Monday, May 17, 2010

Clarity

There are certain things in the world that give you a few moments of clarity. Things that put life into perspective for you and make you remember how lucky you are. One of those things for me is spending time with my best friend Lindsey. Just talking to her makes me feel better. She always knows how to make me feel better and is always very blunt when I need an opinion or advice. I love that about her! We were talking tonight about how we can go for a week or even longer without talking and yet we still remain close friends. And that's how its supposed to be. But we both know, even if we haven't talked for a while, that we are only a phone call or text away and we'll be there for each other no matter what. I am extremely thankful to have someone like her in my life and I'm grateful that she can give me some clarity in my hectic moments of life. :)

Saturday, May 15, 2010

Moments...

Do you ever have moments where you almost hyper-ventilate because your thinking about the future, all of the responsibilities you have, and everything your supposed to do with your life...well I had one a little bit ago. Actually I had a major meltdown about some of those things a couple of days ago, I avoided that this time but it still stresses me out sometimes.
I'm trying to sort out my student loans (which just thinking about makes me cringe). I'm also in the process of car shopping. Which, by the way, I can't get a car loan until I get my student loans figured out...it's a frustrating circle.
Anyway, I'm realizing those moments are probably going to become more frequent now in the real world.
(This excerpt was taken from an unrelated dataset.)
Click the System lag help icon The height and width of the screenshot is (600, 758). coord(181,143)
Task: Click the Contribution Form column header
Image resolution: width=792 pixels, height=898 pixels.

Because now I don't have an excuse, I can't say well I'm still in school so I don't have to worry about that stuff yet. But I guess I knew I would be dealing with this stuff so it shouldn't be a surprise, but it still isn't fun.
Ah....the real world has begun to sink in.

Friday, May 14, 2010

I finally did it

Well, again I've neglected my blog for too long...so long that my best friend told me I had to get on here. lol But I've been gone for a great reason, I'll give you one guess...
That's right, I'm finally a college graduate!!

I never thought this day would actually come, yet here it is. I'm sitting with about 450 fellow graduates listening to someone drone on about something none of us are listening to because all we want to do is walk across that stage, take a few pictures and then get the heck outta there!

It's an amazing feeling to know that I am finally done with school unless I choose to go back (which I probably will). However, it's also a scary feeling that now I actually have to face life as a true adult. Life working full-time, no more loafing around at school wasting time. It's all business form here on out. That's scary as hell to me!

But I also realize, this is what I've been preparing for. This is why I went out an found a more suitable job that would be full-time after graduation. This is why I've been becoming more responsible with money and life in general. This is what the last 16 years of school has been preparing me for...whether that 16 years actually got the job done or not is now the question. But I realize that I can't stay in school, training for the real world and life, forever. That's not how it works. At some point I'm going to have to dip my toes in the water and test it out. Then I'll just have to take a few steps back, get a running start and take a flying leap into that ocean called life.

But in the mean time, I'm going to enjoy simply testing the waters and just seeing where things lead from there. I like where I am right now. I enjoy my job for now, I like where I'm living, and I have some of the greatest friends I could ever ask for, new and old.

So now begins a new adventure...one I'm totally new to. I've never not been in school, so we'll see how this real world stuff goes and just enjoy the ride.